- 抜粋テキスト

########

空港公団民営化に関する要望書と回答

国土交通大臣 扇 千景 様

2003年6月5日

成田空港から郷土とくらしを守る会
会長 木内 昭博

 日頃から成田空港の円滑な運営と航空機の安全運航のために努力しておられることに敬意を表します。
 現在、国会で新東京国際空港公団の民営化について審議が行われております。
 私たち、成田空港から郷土とくらしを守る会としては、当初計画の2500m平行滑走路も完成していないこの時期の空港公団民営化は、これまで「国策」を旗印に成田空港建設を押し進めてきた国の責任放棄であり、認められないものと考えております。
 空港周辺住民は今回の民営化について、「営利追求が第一になり、周辺対策が疎かにされるのではないか。」との不安を抱いております。
 本会が実施したアンケートでも「民営化には反対」が40%、「周辺対策を充実させるなら、やむをえない」が32%となっており、「民営化すべき」は4%しかありませんでした。

########

収録項目:
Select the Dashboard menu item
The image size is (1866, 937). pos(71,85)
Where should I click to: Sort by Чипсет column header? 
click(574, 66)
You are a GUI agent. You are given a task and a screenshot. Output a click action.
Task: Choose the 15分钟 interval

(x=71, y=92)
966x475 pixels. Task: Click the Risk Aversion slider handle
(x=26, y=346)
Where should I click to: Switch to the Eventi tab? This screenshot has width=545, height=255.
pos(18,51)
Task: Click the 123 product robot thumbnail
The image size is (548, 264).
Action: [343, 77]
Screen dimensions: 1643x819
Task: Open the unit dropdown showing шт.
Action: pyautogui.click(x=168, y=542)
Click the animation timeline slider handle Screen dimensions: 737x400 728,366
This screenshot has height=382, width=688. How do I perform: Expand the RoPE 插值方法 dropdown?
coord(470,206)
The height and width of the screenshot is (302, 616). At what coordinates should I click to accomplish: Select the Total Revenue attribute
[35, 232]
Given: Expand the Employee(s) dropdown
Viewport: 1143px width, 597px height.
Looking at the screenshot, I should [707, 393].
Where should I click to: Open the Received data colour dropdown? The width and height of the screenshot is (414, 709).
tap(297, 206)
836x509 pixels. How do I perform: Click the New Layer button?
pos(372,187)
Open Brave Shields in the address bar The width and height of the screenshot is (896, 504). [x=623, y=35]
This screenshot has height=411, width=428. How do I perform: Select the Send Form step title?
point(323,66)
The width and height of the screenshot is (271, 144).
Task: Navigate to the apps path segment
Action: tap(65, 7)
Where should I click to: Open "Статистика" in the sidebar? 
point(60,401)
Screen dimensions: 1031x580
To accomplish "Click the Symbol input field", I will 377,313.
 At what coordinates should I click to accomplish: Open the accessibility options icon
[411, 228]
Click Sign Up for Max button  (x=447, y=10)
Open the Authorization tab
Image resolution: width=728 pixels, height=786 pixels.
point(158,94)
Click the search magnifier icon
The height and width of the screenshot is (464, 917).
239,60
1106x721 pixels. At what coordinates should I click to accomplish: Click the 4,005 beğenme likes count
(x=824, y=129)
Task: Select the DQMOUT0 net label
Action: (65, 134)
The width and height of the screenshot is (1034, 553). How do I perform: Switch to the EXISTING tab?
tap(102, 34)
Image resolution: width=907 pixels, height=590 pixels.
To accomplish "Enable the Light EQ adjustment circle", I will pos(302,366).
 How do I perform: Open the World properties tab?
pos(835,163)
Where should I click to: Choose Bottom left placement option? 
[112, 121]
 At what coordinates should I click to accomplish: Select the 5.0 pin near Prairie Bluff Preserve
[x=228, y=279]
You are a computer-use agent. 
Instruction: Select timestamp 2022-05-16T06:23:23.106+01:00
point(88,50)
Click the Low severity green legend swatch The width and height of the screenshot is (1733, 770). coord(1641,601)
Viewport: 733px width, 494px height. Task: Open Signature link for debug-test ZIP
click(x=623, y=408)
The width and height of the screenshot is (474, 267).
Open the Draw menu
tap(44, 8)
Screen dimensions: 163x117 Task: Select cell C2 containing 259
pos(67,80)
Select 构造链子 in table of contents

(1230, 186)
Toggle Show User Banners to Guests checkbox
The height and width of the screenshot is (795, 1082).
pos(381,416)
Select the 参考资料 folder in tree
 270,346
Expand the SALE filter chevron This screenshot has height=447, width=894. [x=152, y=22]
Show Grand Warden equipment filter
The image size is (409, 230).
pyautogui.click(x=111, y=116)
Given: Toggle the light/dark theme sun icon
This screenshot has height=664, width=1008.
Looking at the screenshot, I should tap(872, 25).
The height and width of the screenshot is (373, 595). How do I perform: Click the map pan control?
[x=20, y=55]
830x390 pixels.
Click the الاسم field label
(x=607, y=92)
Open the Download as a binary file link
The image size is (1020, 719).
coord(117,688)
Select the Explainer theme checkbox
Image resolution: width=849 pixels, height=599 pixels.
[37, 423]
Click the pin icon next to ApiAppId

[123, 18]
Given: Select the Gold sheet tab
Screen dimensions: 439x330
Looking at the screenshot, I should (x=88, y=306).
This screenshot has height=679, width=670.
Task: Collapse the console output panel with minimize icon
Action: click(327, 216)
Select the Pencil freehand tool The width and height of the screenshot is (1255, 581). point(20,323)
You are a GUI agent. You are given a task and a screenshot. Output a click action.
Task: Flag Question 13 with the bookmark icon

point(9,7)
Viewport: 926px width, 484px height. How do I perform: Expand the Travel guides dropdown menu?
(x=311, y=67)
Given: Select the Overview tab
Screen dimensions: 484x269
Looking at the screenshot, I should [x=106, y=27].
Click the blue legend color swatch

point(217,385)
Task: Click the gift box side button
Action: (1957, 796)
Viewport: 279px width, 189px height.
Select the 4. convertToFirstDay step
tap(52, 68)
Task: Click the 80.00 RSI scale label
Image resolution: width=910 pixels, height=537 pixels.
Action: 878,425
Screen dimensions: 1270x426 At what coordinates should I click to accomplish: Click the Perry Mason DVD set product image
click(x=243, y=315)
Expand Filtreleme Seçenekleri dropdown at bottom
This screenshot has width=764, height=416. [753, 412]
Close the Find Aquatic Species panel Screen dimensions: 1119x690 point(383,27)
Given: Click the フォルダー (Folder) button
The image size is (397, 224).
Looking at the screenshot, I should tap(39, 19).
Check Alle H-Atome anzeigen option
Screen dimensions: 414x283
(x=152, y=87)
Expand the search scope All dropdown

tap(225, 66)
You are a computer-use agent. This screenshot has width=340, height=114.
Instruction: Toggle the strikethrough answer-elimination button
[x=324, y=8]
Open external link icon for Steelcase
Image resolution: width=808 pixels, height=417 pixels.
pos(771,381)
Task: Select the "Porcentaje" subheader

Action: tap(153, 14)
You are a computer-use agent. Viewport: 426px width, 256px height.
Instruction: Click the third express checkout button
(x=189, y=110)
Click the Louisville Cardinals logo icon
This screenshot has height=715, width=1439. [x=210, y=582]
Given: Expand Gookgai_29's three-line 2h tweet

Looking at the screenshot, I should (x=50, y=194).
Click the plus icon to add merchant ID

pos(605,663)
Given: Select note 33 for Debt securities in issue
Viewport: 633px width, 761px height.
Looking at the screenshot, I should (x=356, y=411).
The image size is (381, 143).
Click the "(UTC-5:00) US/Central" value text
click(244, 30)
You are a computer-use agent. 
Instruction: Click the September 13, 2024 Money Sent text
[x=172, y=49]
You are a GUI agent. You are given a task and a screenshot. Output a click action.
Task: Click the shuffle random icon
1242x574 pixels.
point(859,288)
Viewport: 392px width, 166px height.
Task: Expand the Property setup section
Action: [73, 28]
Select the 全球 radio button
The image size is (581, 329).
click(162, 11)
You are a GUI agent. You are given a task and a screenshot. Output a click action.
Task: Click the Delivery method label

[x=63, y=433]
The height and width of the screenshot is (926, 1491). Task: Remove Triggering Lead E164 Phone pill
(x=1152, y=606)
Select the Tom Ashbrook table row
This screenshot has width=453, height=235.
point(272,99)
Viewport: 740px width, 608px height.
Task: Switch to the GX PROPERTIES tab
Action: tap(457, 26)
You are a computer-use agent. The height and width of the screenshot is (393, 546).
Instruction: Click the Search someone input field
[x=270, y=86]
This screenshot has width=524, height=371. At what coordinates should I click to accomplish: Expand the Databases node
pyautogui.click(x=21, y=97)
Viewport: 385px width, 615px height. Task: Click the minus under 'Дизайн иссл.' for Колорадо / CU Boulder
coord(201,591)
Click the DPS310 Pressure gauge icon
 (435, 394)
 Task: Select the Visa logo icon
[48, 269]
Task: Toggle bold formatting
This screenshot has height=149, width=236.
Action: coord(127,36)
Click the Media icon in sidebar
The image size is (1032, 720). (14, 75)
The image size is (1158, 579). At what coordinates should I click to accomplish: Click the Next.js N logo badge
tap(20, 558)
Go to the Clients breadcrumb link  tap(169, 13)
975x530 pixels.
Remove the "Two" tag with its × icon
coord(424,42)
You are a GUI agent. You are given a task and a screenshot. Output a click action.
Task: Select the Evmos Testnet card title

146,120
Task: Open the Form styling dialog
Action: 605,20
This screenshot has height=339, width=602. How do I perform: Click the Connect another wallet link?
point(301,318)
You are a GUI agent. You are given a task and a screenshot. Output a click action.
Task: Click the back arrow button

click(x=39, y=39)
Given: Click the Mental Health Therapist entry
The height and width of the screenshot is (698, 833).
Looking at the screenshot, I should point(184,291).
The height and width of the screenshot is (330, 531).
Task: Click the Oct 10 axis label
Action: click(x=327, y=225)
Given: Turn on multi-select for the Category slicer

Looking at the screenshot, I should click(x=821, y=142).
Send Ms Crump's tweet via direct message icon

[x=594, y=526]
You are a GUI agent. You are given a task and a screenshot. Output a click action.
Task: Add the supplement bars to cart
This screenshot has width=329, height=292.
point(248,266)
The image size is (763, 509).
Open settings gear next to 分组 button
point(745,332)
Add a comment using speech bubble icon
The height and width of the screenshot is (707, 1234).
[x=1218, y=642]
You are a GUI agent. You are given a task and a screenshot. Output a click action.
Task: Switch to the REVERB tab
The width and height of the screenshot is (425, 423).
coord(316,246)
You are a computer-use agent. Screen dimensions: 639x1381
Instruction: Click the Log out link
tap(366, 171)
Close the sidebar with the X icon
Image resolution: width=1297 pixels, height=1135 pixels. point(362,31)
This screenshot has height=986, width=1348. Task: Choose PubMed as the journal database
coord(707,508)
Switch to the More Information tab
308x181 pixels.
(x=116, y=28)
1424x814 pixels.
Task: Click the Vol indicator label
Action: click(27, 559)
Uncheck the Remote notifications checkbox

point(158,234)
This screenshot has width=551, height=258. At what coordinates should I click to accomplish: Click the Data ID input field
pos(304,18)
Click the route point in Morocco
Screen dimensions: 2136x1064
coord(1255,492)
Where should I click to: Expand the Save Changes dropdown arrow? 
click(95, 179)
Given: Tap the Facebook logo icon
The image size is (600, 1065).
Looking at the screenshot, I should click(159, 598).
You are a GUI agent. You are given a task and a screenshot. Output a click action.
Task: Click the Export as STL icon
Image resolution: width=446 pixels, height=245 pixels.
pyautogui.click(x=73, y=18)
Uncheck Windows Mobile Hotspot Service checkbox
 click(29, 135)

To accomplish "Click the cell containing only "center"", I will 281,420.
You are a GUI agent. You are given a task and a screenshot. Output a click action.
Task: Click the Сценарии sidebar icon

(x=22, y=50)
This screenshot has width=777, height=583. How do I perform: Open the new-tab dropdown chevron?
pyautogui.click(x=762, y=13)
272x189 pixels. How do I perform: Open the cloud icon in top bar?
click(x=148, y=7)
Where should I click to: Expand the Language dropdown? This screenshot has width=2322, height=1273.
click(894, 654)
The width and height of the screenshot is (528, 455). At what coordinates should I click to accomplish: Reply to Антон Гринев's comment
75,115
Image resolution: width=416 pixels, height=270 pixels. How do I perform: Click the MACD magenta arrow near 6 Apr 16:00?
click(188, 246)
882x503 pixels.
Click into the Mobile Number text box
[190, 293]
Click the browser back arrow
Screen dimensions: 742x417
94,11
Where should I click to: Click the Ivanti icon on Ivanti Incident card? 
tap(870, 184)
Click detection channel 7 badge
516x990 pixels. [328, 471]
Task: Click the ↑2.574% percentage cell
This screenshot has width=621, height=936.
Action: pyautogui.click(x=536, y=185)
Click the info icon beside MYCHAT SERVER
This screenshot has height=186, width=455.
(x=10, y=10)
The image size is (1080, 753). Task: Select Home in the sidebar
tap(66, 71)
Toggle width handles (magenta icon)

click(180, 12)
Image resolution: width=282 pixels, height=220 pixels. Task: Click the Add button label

########

- 指示
- 1) 上の空港公団民営化の要望書から、「空港公団民営化に関する要望書と回答」を含む語句で始まり「は4%しかありませんでした。」で終わる部分を、そのまま書き写してください。
- 2) 上の空港公団民営化の要望書について、次の問いに答えてください。
(a) 要望書の日付はいつか。
(b) 当初計画の平行滑走路の長さは何mか。
(c) 会のアンケートで「民営化すべき」と答えた割合は何%か。
- 3) 上の空港公団民営化の要望書の本文を、最後の文の後から書き継いでください。

- 解答
- 1)
空港公団民営化に関する要望書と回答

国土交通大臣 扇 千景 様

2003年6月5日

成田空港から郷土とくらしを守る会
会長 木内 昭博

 日頃から成田空港の円滑な運営と航空機の安全運航のために努力しておられることに敬意を表します。
 現在、国会で新東京国際空港公団の民営化について審議が行われております。
 私たち、成田空港から郷土とくらしを守る会としては、当初計画の2500m平行滑走路も完成していないこの時期の空港公団民営化は、これまで「国策」を旗印に成田空港建設を押し進めてきた国の責任放棄であり、認められないものと考えております。
 空港周辺住民は今回の民営化について、「営利追求が第一になり、周辺対策が疎かにされるのではないか。」との不安を抱いております。
 本会が実施したアンケートでも「民営化には反対」が40%、「周辺対策を充実させるなら、やむをえない」が32%となっており、「民営化すべき」は4%しかありませんでした。

- 2)
(a) 2003年6月5日
(b) 2500m
(c) 4%

- 3)
 しかしながら、今国会中にも民営化法案が成立する可能性があるこの時期に、貴殿の考えている民営化について以下の点で要望と質問をいたしたいと考えます。
 お忙しいとは存じますが、よろしくお願いいたします。

質問事項

1, 騒音をはじめとする周辺対策についてうかがいます。
(1) 航空機騒音防止法や騒音防止特別措置法などの法律による事業は継
   続されるのでしょうか。
(2) 成田空港独自で行っている共生財団などの事業は継続されるのでし
  ょうか。
(3) 共生大綱は今後も空港と周辺地域の指針となりうるのでしょうか。
(4) 共生委員会は存続されるのでしょうか。
(5) 騒音防止特別措置法に関する基本計画など周辺自治体が計画し提起している振興計画に国や新会社はどのように責任を持つのでしょうか。
(6) 新会社は環境基準の達成など騒音対策のより一層の充実にどのような責任を持つのでしょうか。
(7) 周辺対策交付金は存続されるのでしょうか。

2, 民営化になったときに、滑走路などの空港本体とターミナルや格納庫や貨物上屋などの上物の固定資産税は現在とどう変わるのでしょうか。

3, 成田新高速鉄道や共生財団への民営化後の負担金などはどうなるのでしょうか。

4, 民営化になったときに、空港施設利用料や航空機着陸料はどうなるのでし ょうか。また、着陸料が引き下げられた場合、航空運賃は引き下げられるのでしょうか。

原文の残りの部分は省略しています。